> Required work:
How many lines in the items below contain the string "beside"? Give only the number.

------------------------------------

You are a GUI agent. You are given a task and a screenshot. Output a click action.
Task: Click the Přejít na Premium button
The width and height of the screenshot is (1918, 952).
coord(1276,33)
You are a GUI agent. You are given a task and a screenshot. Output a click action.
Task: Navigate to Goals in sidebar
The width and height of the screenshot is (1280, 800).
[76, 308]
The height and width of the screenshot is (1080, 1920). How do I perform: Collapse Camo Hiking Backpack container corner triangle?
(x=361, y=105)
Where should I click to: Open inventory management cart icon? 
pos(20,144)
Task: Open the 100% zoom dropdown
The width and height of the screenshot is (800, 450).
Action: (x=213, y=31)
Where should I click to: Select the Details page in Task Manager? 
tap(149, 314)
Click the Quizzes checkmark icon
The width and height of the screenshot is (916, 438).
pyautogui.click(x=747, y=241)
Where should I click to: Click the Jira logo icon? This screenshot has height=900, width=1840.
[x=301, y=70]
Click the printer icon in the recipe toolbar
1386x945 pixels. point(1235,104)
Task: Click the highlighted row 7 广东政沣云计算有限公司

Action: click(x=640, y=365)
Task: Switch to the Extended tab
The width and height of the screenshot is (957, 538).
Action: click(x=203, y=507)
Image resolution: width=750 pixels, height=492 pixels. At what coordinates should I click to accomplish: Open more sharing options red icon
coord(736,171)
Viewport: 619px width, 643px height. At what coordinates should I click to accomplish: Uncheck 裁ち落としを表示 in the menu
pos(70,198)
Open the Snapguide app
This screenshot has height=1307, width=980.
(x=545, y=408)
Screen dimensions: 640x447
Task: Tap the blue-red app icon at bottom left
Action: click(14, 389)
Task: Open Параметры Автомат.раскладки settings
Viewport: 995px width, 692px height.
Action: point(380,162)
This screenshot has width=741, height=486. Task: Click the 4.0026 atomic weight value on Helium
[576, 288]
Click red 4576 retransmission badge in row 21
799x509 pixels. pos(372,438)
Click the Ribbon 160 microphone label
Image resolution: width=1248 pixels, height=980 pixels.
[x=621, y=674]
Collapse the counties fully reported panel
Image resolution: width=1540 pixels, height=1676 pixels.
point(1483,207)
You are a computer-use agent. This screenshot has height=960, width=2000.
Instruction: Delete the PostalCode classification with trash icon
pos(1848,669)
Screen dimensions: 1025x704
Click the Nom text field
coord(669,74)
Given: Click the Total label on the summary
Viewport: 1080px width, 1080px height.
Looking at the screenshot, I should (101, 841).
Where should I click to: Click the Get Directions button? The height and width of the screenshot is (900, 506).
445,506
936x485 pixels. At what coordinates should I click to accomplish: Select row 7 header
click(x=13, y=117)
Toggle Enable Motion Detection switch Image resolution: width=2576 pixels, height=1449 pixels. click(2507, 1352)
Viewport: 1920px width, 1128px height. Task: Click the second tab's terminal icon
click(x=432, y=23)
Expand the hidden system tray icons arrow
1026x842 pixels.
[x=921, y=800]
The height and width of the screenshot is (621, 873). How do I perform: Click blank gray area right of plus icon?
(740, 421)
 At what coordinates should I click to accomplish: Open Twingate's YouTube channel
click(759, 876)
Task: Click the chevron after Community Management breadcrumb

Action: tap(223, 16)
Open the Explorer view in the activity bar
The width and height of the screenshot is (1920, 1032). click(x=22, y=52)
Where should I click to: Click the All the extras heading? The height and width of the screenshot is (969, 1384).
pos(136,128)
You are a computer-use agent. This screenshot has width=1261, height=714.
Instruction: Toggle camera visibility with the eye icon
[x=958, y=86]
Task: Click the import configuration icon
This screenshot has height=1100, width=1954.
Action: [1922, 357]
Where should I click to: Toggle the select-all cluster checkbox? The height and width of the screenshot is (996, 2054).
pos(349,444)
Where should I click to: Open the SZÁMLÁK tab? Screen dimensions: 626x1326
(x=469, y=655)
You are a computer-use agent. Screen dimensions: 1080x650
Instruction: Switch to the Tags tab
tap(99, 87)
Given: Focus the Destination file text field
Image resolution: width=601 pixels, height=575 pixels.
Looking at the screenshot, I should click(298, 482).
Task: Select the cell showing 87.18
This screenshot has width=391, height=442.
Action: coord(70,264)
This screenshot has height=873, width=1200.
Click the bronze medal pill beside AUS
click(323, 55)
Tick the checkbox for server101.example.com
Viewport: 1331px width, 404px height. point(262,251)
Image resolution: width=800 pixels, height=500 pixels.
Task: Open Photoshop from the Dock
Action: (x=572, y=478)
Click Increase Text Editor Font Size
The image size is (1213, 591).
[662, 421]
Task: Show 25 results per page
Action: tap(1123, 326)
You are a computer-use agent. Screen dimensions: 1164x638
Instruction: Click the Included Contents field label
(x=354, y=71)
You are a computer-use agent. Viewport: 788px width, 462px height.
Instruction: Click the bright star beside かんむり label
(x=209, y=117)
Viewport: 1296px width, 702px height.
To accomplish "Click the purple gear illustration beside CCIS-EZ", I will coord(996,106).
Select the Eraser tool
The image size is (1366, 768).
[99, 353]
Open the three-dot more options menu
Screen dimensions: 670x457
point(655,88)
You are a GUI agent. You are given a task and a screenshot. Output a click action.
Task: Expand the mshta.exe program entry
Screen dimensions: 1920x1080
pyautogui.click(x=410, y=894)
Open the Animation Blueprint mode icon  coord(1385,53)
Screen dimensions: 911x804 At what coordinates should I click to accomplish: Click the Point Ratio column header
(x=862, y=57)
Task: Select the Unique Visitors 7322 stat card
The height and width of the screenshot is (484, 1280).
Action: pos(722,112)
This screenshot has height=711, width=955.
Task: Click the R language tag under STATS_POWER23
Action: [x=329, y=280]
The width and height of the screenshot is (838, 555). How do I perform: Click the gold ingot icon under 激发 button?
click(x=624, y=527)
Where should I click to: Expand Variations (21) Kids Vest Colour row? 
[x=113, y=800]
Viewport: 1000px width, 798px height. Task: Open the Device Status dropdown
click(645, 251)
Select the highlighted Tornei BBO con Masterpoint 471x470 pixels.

------------------------------------

> Written solution:
3